__What the task requires__: All lines below containing "will" are to be listed.

__Data provided__:
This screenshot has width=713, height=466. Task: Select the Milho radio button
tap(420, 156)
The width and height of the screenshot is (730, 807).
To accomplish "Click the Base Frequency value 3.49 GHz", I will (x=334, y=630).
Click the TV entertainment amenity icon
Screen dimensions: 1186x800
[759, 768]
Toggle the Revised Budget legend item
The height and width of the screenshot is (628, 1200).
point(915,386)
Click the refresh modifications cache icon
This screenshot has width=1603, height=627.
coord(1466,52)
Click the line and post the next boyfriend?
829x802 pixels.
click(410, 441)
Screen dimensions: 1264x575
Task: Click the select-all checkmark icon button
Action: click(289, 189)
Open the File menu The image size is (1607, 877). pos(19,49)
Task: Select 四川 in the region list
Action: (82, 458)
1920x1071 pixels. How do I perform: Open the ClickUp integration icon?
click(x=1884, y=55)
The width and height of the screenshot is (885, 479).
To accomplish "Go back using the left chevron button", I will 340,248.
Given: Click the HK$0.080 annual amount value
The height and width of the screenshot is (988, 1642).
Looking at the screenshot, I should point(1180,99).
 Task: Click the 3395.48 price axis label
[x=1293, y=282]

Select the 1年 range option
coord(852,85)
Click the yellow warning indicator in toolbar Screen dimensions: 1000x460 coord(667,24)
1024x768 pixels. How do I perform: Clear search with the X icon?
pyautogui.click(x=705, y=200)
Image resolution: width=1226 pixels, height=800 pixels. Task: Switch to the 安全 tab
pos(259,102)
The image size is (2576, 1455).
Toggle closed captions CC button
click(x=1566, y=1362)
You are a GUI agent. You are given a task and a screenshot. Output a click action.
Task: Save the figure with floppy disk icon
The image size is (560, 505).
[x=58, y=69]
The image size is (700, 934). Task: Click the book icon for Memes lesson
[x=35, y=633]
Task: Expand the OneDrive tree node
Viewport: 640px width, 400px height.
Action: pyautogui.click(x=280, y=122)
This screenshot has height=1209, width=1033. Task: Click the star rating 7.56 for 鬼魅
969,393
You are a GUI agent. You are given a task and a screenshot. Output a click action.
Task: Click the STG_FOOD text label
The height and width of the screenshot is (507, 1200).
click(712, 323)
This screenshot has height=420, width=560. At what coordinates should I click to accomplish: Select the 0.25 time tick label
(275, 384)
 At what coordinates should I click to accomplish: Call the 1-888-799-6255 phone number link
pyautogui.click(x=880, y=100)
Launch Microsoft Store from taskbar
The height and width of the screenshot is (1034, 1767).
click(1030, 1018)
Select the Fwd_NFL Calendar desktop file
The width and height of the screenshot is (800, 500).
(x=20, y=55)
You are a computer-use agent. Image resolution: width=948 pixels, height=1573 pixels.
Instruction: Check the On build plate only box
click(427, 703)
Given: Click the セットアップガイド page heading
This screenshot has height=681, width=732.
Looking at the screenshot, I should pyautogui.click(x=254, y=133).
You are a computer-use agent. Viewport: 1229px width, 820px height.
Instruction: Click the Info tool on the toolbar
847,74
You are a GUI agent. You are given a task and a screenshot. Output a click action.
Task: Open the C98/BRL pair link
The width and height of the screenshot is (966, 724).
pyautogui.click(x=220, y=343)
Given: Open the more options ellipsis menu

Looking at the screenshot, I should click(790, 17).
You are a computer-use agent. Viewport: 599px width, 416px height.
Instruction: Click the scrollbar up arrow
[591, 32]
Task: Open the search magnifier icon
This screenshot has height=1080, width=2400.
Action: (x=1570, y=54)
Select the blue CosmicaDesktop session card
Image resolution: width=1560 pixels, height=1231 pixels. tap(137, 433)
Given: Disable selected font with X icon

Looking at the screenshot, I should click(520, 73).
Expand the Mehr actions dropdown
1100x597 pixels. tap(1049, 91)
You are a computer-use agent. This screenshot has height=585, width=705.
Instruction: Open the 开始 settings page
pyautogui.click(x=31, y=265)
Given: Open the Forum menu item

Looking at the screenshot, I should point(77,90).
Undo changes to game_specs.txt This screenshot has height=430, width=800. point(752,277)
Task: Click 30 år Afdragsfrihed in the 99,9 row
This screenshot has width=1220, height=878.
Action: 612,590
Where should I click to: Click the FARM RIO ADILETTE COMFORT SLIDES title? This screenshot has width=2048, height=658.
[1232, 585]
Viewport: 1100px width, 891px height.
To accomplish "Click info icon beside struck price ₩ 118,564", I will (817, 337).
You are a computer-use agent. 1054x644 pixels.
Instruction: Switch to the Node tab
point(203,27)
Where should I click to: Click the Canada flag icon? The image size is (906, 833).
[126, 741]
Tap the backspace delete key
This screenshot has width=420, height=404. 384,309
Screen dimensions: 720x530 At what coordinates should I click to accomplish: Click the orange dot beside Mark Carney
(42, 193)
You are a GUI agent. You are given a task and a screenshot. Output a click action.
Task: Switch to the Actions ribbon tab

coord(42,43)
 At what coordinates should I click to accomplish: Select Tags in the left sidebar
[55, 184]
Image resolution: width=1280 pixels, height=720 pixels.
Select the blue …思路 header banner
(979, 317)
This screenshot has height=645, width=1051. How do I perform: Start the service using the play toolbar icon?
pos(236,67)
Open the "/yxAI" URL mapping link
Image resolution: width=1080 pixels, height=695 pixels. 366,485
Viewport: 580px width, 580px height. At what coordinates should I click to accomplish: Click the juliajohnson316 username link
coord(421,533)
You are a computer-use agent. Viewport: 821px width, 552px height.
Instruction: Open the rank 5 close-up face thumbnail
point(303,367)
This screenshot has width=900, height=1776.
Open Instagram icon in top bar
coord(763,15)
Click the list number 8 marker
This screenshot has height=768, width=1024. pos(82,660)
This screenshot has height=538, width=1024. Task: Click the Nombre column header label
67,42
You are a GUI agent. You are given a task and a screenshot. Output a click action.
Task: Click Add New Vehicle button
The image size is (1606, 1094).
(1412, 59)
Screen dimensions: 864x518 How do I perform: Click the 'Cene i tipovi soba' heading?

__Response area__:
To accomplish "Click the Base Frequency value 3.49 GHz", I will (x=334, y=630).
To accomplish "Go back using the left chevron button", I will 340,248.
To accomplish "Click info icon beside struck price ₩ 118,564", I will (817, 337).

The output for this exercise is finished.